Moseichuk has used her platform as a journalist to help raise money, particularly for children. In 2017, she held a fundraising campaign for Yuri Sinitsa, who needed a kidney transplant; €60,000 was raised. In 2018, she raised ₴650,000 at a charity marathon to open a Superhero School class in the Intensive and Efferent Therapy Department for Acute Intoxication at Okhmatdyt National Children's Clinic in Kyiv. The funds were used for repairs, equipment, and teachers' salaries. In 2020, she spoke to President Volodymyr Zelenskyy on Right to Power about the COVID-19 death of two parents and encouraged him to support medical workers in any way possible.

==Honours and awards==
- 2006: Laureate, Woman of the III Millennium, an all-Ukrainian award, in the category "Rating"
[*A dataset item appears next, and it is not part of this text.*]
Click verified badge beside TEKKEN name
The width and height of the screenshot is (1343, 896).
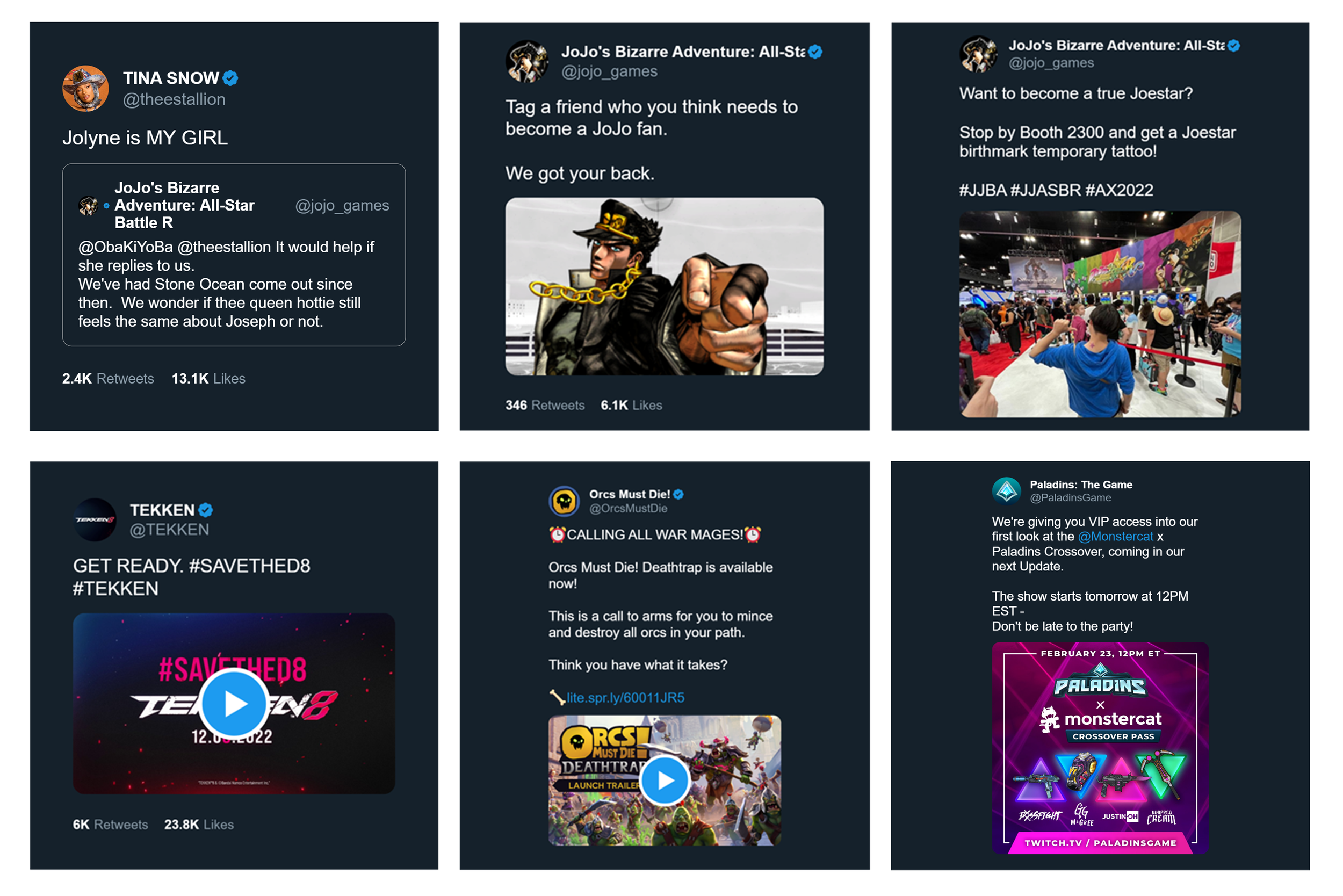tap(206, 510)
- 2011: One of Ukraine's 20 most successful TV presenters (Focus)
- 2011: One of Ukraine's 100 most influential women (Focus)
- 2013: Teletriumph Award in the category "Leader / host of information program".
- 2018: Teletriumph Award in the category "Leader / host of information program".
- 2021: One of Ukraine's top 100 successful women (New Voice of Ukraine)
- Journalist of the Year in the field of electronic media

== Personal life ==
Moseichuk is married and has two children.